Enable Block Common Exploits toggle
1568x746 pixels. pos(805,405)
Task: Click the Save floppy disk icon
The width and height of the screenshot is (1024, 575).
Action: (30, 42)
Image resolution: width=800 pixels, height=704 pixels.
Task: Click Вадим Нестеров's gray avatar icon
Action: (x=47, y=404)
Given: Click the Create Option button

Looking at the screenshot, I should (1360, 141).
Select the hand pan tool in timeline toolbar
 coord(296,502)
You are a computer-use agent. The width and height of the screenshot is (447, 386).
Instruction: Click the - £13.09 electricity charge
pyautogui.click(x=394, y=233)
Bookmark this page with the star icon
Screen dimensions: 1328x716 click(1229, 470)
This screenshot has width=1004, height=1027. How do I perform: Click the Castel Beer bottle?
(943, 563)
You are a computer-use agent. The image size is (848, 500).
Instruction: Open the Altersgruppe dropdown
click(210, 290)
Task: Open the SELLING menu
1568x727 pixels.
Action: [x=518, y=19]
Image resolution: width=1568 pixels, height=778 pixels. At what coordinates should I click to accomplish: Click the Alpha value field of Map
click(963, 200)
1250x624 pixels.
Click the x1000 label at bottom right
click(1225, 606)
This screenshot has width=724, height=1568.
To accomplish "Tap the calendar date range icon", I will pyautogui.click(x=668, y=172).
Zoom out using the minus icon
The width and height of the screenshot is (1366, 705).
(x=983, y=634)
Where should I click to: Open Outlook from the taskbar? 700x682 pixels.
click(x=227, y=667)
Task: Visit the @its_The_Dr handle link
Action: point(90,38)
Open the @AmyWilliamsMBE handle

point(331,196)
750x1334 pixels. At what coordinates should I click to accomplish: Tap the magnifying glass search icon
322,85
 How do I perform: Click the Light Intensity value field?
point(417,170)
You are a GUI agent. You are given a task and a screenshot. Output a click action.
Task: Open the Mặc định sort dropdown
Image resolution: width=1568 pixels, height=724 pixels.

● ● ● ● ●

• **Exercise goal**
Rewrite all of the rows above, switching each occurrence of "dropdown" to "drop-down list" and leaving every other character unchanged.

• **Result below**
Enable Block Common Exploits toggle
1568x746 pixels. pos(805,405)
Task: Click the Save floppy disk icon
The width and height of the screenshot is (1024, 575).
Action: (30, 42)
Image resolution: width=800 pixels, height=704 pixels.
Task: Click Вадим Нестеров's gray avatar icon
Action: (x=47, y=404)
Given: Click the Create Option button

Looking at the screenshot, I should (1360, 141).
Select the hand pan tool in timeline toolbar
 coord(296,502)
You are a computer-use agent. The width and height of the screenshot is (447, 386).
Instruction: Click the - £13.09 electricity charge
pyautogui.click(x=394, y=233)
Bookmark this page with the star icon
Screen dimensions: 1328x716 click(1229, 470)
This screenshot has width=1004, height=1027. How do I perform: Click the Castel Beer bottle?
(943, 563)
You are a computer-use agent. The image size is (848, 500).
Instruction: Open the Altersgruppe drop-down list
click(210, 290)
Task: Open the SELLING menu
1568x727 pixels.
Action: [x=518, y=19]
Image resolution: width=1568 pixels, height=778 pixels. At what coordinates should I click to accomplish: Click the Alpha value field of Map
click(963, 200)
1250x624 pixels.
Click the x1000 label at bottom right
click(1225, 606)
This screenshot has width=724, height=1568.
To accomplish "Tap the calendar date range icon", I will pyautogui.click(x=668, y=172).
Zoom out using the minus icon
The width and height of the screenshot is (1366, 705).
(x=983, y=634)
Where should I click to: Open Outlook from the taskbar? 700x682 pixels.
click(x=227, y=667)
Task: Visit the @its_The_Dr handle link
Action: point(90,38)
Open the @AmyWilliamsMBE handle

point(331,196)
750x1334 pixels. At what coordinates should I click to accomplish: Tap the magnifying glass search icon
322,85
 How do I perform: Click the Light Intensity value field?
point(417,170)
You are a GUI agent. You are given a task and a screenshot. Output a click action.
Task: Open the Mặc định sort drop-down list
Image resolution: width=1568 pixels, height=724 pixels.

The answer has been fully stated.